Stellar is actually pretty legit and is backed by a real organization going
back to 2014:
[https://www.stellar.org/foundation](https://www.stellar.org/foundation)

As far as Keybase is concerned, I can't complain when a company sends me free
money every month—I'm up to about $60 USD now and there’s another airdrop next
week.

I think we're just at the beginning of the integration of messaging clients +
digital currency—you know if Facebook’s Libra gets off the ground, people will
be using Facebook Messenger to send it around.

------
Already__Taken
Don't all platforms with added messaging make this mistake at a certain size?
Well done to keybase I suppose. I'm sure I read about github having the same
exploit years ago, anyone could add you to a repository and it would just show
up on your profile.

I think it was Zed;

HN 2011:
[https://news.ycombinator.com/item?id=2601342](https://news.ycombinator.com/item?id=2601342)

working link:
[https://web.archive.org/web/20111202200335/http://sheddingbi...](https://web.archive.org/web/20111202200335/http://sheddingbikes.com/posts/1306816425.html)

------
jrockway
It is somewhat unfortunate to watch what's happening to Keybase. I read
/r/keybase over on Reddit and every single post is whining about how they
didn't get enough free bullshitcoins or how some people are exploiting the
system to get too many free bullshitcoins. It is the highest concentration of
whining I've ever seen on the Internet... and I read my own posts ;)

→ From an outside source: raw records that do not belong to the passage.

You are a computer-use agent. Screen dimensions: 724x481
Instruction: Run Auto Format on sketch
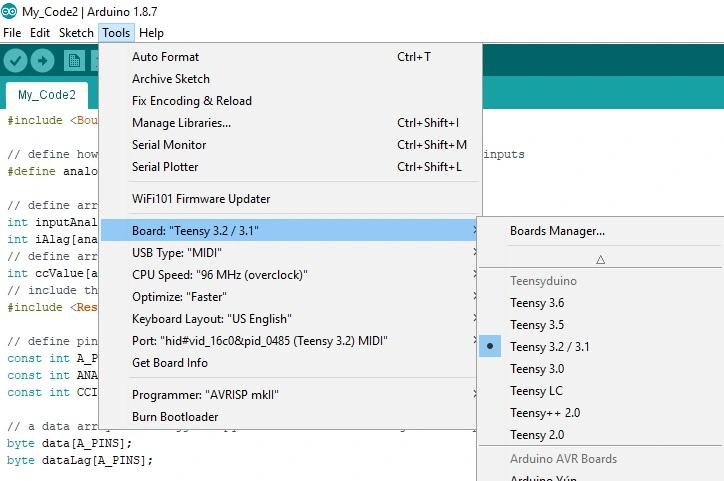point(165,57)
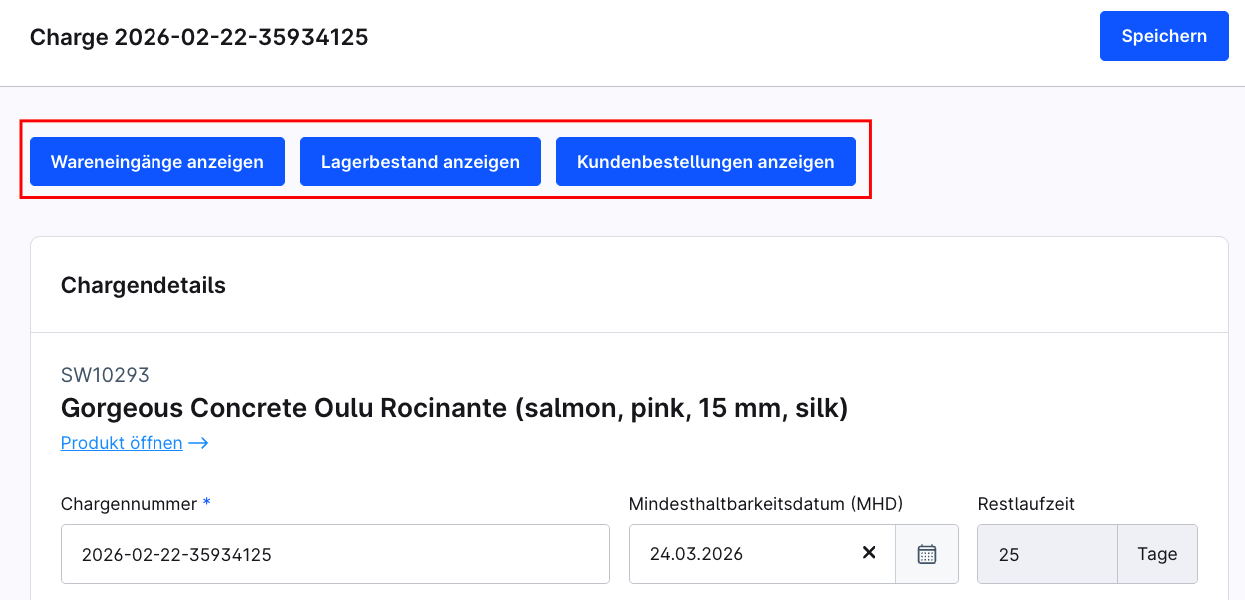Select the Restlaufzeit value field

click(1047, 553)
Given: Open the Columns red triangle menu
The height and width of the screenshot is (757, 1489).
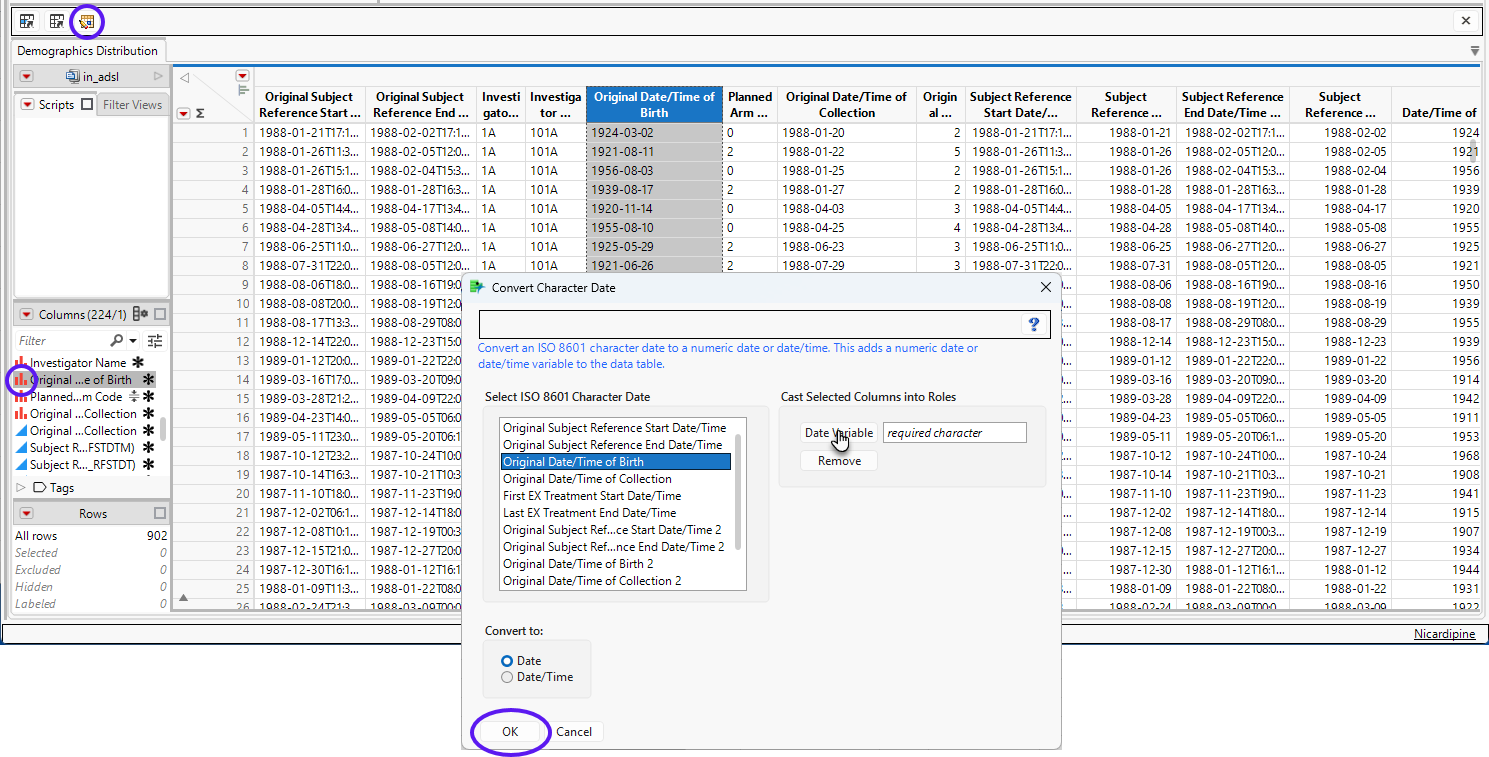Looking at the screenshot, I should tap(27, 314).
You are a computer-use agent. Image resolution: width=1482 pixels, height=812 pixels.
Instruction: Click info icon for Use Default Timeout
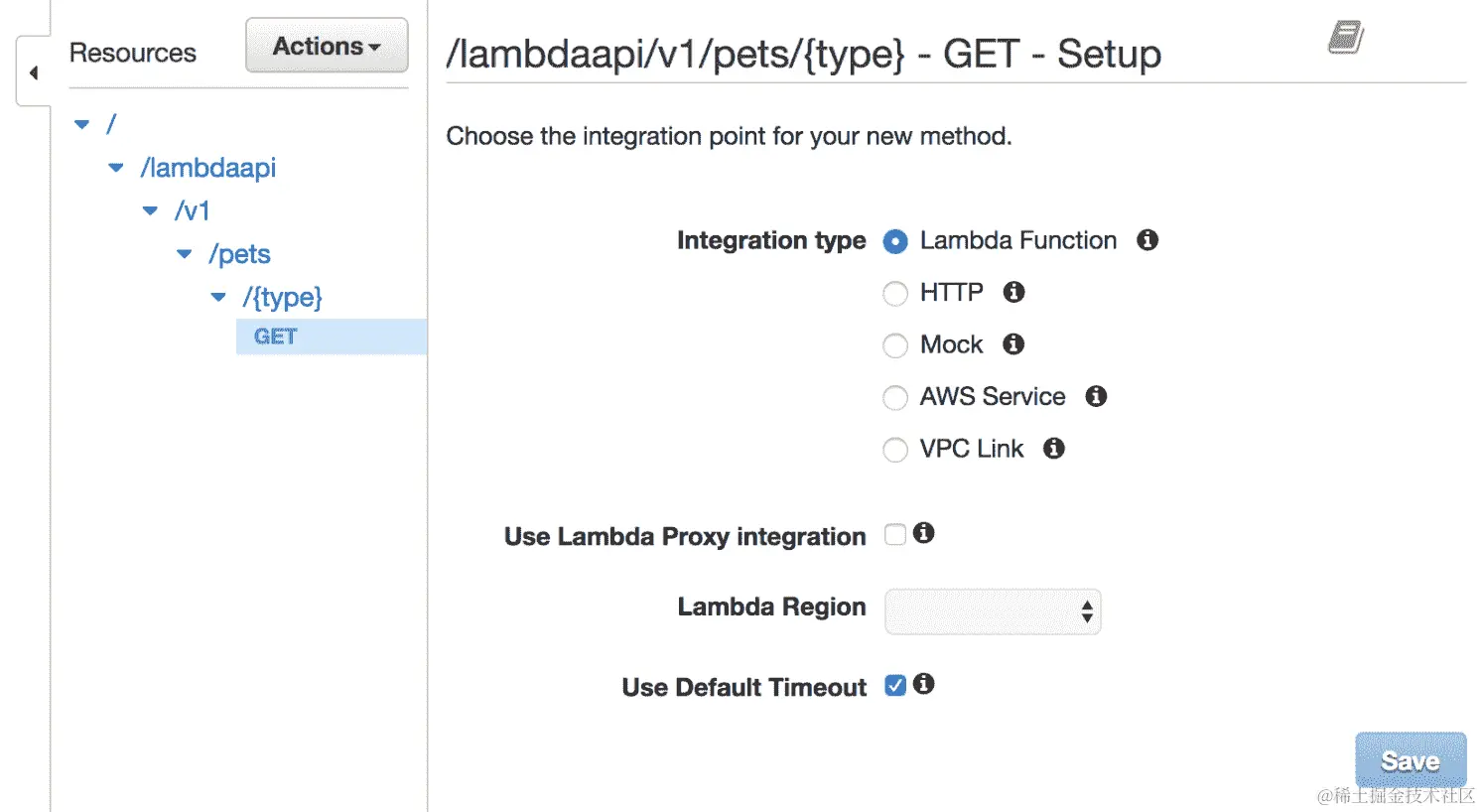(924, 684)
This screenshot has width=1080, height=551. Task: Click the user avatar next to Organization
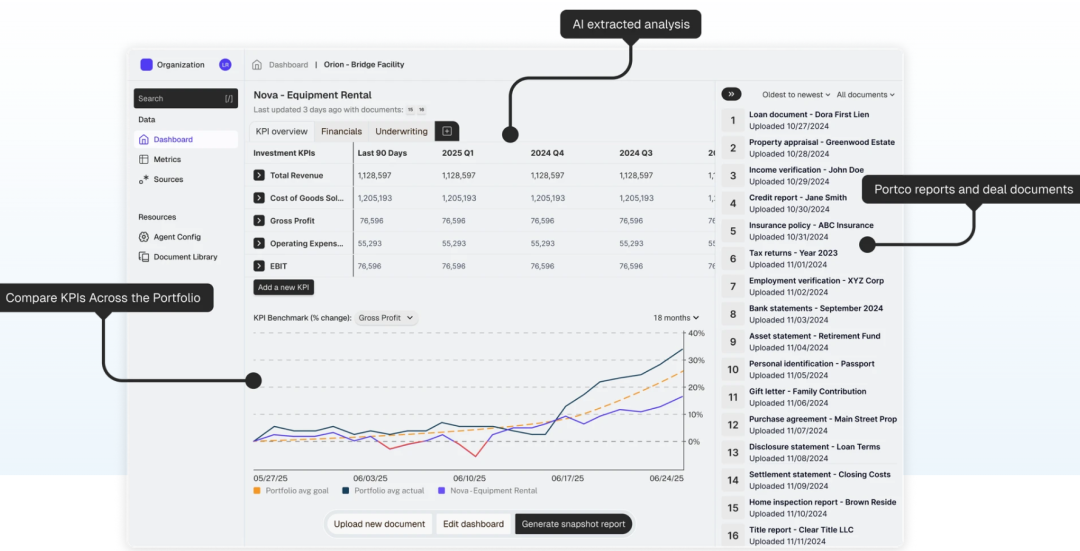(225, 65)
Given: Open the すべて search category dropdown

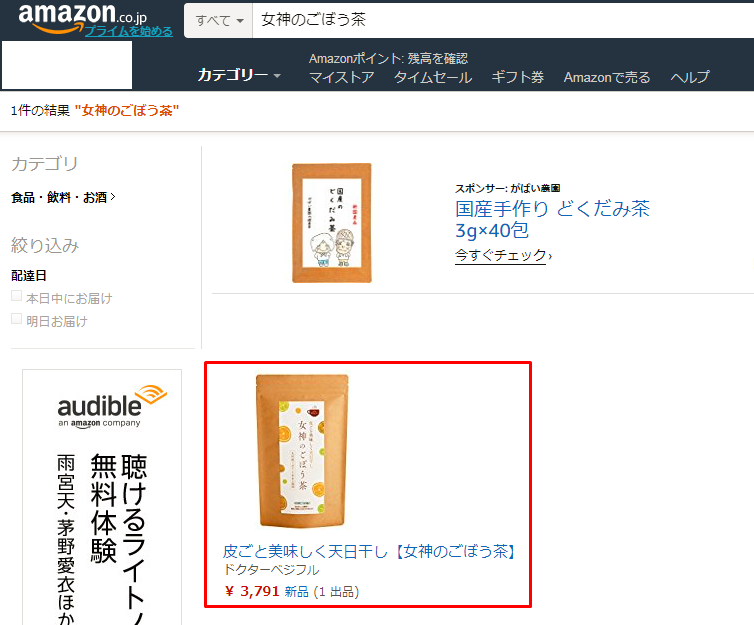Looking at the screenshot, I should tap(219, 20).
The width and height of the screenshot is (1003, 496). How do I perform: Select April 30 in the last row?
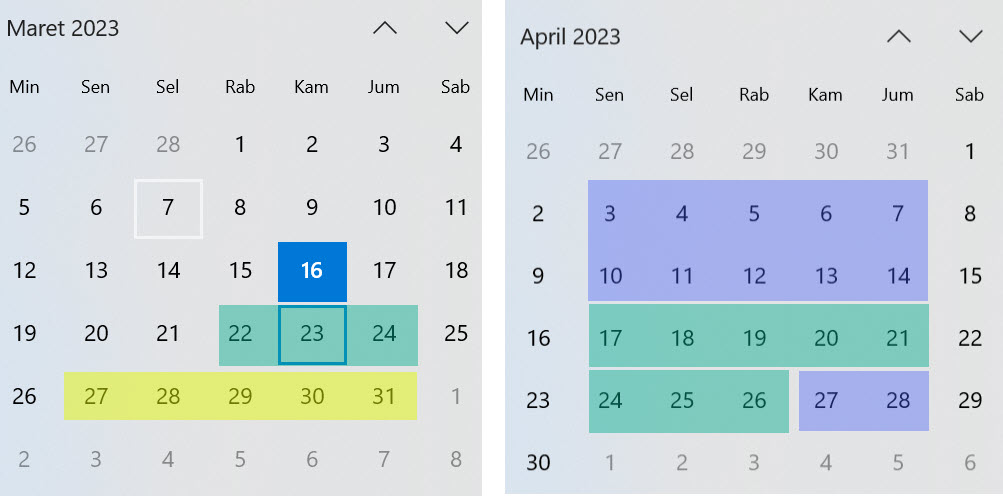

I think there are some fundamental conflicts that are going to be difficult to
resolve. Back in the old days of the Internet, everyone could message everyone
else. This was great, except for all the spam. Ultimately, by putting our
email in a central place, capturing the text of every email message, and
analyzing it, we got a world where you could use email and largely be free of
spam. But it did come at a great privacy cost; the same access that allows ML
to categorize your email allows anyone to read your email; server
administrators, hackers, law enforcement.

(This problem plagues every open network, not just email. You are not the only
one that gets 6 phone calls a day about how Microsoft needs to be updated or
the Internal Revenue Service will come get you, or something.)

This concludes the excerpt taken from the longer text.